US-20260127488-A1 - TRAINING METHOD FOR MACHINE LEARNING MODEL AND HOST SYSTEM

US20260127488A1US 20260127488 A1US20260127488 A1US 20260127488A1US-20260127488-A1

Abstract

A training method for a machine learning model and a host system are provided. The host system includes a rewritable non-volatile memory module. The training method includes: executing a training process of the machine learning model, which includes, in an iteration at an epoch of the training process, storing transient data and backtracking data generated by the iteration in the rewritable non-volatile memory module; and in response to an abnormality occurring in the host system which causes an interruption in the iteration, reading the transient data and the backtracking data from the rewritable non-volatile memory module, determining a stage of the iteration based on the backtracking data, and resuming the stage according to the transient data.

Inventors

Yu-Hao Wang
Szu-Wei Chen
Jian Ping Syu
Hao-Zhi Lee
An-Cheng Liu

Assignees

PHISON ELECTRONICS CORP.

Dates

Publication Date: 20260507
Application Date: 20241204
Priority Date: 20241105

Claims (18)

1 . A training method for a machine learning model, adapted for a host system that comprises a rewritable non-volatile memory module, the training method comprising: executing a training process of the machine learning model, which comprises, in an iteration at an epoch of the training process, storing transient data and backtracking data generated by the iteration in the rewritable non-volatile memory module; and in response to an abnormality occurring in the host system which causes an interruption in the iteration, reading the transient data and the backtracking data from the rewritable non-volatile memory module, determining a stage of the iteration based on the backtracking data, and resuming the stage according to the transient data.
2 . The training method according to claim 1 , wherein the iteration comprises forward propagation, backward propagation, and an update stage, wherein storing the transient data and the backtracking data generated by the iteration in the rewritable non-volatile memory module comprises: in response to the forward propagation being completed, obtaining an output of a neuron in the machine learning model, setting the transient data to include the output of the neuron, setting the backtracking data to indicate that the forward propagation has been completed, and writing the output of the neuron and the backtracking data to the rewritable non-volatile memory module.
3 . The training method according to claim 2 , wherein determining the stage of the iteration based on the backtracking data, and resuming the stage according to the transient data comprises: setting the stage to the backward propagation according to the backtracking data; and reading the output of the neuron and a plurality of weights from the rewritable non-volatile memory module, and re-executing the backward propagation according to the output of the neuron and the weights.

#####

▸ **What you will do**:
a) Retype the patent text on the training method, beginning at the words "3 . The training" and stopping after "and the weights.".
b) According to claim 2 of the patent text on the training method, what three parts does the iteration comprise?

▸ **Dataset excerpt**:
#####

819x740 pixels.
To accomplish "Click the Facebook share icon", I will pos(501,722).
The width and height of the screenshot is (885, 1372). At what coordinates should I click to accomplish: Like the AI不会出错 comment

#####

▸ **Answers by task**:
a)
3 . The training method according to claim 2 , wherein determining the stage of the iteration based on the backtracking data, and resuming the stage according to the transient data comprises: setting the stage to the backward propagation according to the backtracking data; and reading the output of the neuron and a plurality of weights from the rewritable non-volatile memory module, and re-executing the backward propagation according to the output of the neuron and the weights.

b) Forward propagation, backward propagation, and an update stage.